_GIVEN PROBLEM 1_
Give every company ticker symbol that appears in the forum post's R code.
_GIVEN PROBLEM 2_
Retype the portion of the forum post that begins at the words "RET <- rnorm(240)" and stops after the words "lot so far.".

Calculating the Mean of the previous 6 data points, but for every nth row

I am having a data table with a date, a unique company name and its stock return that looks a bit like this:

require(data.table)

DATE <- c("Jan", "Feb", "Mar", "Apr", "May", "Jun", "Jul", "Aug", "Sep", "Oct", "Nov", "Dec")
COMP <- c(replicate(60, "AAPL"), replicate(60, "INTL"), replicate(60, "GOOGL"), replicate(60, "MSFT"))
RET <- rnorm(240)
test1 <- data.table(DATE, COMP, RET)

And now I ty to calculate the previous average 6 same-month calendar return for each data point. So e.g. for the AAPL stock return in January 1990, I want the mean from the returns of Jan89, Jan 88, ... and Jan84 in a new column next to the Jan90 Return. I tried to get accustomed to skipping rows, but now I'm a bit stuck. Here is the code that I used to play a bit with the mechanic:

test1$new1 <- test1$RET[seq.int(from = 1L, to = 20L, by = 6L)]
test1$new2 <- test1$RET[seq.int(from = -20L, to = 0L, by = 6L)]
n = 6
test1$new3 <- rowMeans(test1[seq(from = 1, to = nrow(test1), by = n),])

Does anyone have an idea, how to do this? PS: I am not committed to data-table, I just enjoy this package a lot so far.

_INFORMATION PROVIDED_

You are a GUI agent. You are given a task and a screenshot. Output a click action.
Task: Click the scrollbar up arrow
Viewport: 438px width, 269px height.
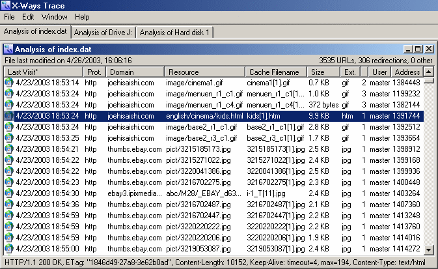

_CORRECT OUTPUT 1_
AAPL, INTL, GOOGL, MSFT

_CORRECT OUTPUT 2_
RET <- rnorm(240)
test1 <- data.table(DATE, COMP, RET)

And now I ty to calculate the previous average 6 same-month calendar return for each data point. So e.g. for the AAPL stock return in January 1990, I want the mean from the returns of Jan89, Jan 88, ... and Jan84 in a new column next to the Jan90 Return. I tried to get accustomed to skipping rows, but now I'm a bit stuck. Here is the code that I used to play a bit with the mechanic:

test1$new1 <- test1$RET[seq.int(from = 1L, to = 20L, by = 6L)]
test1$new2 <- test1$RET[seq.int(from = -20L, to = 0L, by = 6L)]
n = 6
test1$new3 <- rowMeans(test1[seq(from = 1, to = nrow(test1), by = n),])

Does anyone have an idea, how to do this? PS: I am not committed to data-table, I just enjoy this package a lot so far.